Tuesday, December 23, 2008 4:23 PM
by
RickM
How will you parallelize your existing codebase? Try R.A.S.P.
There has been much talk of how we will be writing all of our new code with parallelization in mind. However, what of our existing code? It’s unlikely that everyone will just suddenly dump decades of existing code and write everything from scratch. In this article I’m going to provide a simple methodology for how we might deal with the ever building problem of parallelizing our existing mountains of code. Comments and contributions are welcome.
Methodologies of the Past
From the STL to .NET, the frameworks we have constructed our applications around have been heavily dependent on the idea of an application having a single thread. Given that the foundation of what we have all been using for a very long time was constructed around this preconception, it’s unreasonable to expect that much of our existing code will ever be fully parallel. Even those that wrote code on top of a thread safe framework may find that years of patches and and poor design decisions make ground up parallelization impossible.

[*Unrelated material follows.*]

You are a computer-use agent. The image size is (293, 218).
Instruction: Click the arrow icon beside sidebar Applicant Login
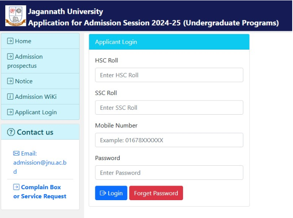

If we set our expectations reasonably, we see that we should instead focus on leveraging parallelism to improve the performance of the slowest parts of our software. From this viewpoint, parallelization is an optimization problem. Like all optimization, the difficulty of parallelizing code will have much to do with the methodologies which were used to write it.
Of course, object-oriented code being written with modern S.O.L.I.D. principles and will be easier to parallelize than older procedural code. At the same time, a poorly organized codebase or poorly written code will always make change difficult and so also hard to parallelize. This is why well written code is worth the investment. We will see the investment paying off in spades for the companies who have bothered to care about code quality. Others who find they have spaghetti code under the hood will find they will need to deeply segregate and modularize before parallelization is possible.
A Methodology for Revisiting the Past
In most cases it would be a poor choice to implement your own threading API. Efficient and easy to use parallelization APIs are coming to (or already part of) every commonly used language and framework. Most of these APIs are not only built on top of years of research, they also have been written and debugged by a large number of people with specific expertise. These APIs are a godsend because they will allow most developers to parallelize existing software with a minimum amount of pain. The parallelization of existing code bases will be much the same as any other kind of performance tuning.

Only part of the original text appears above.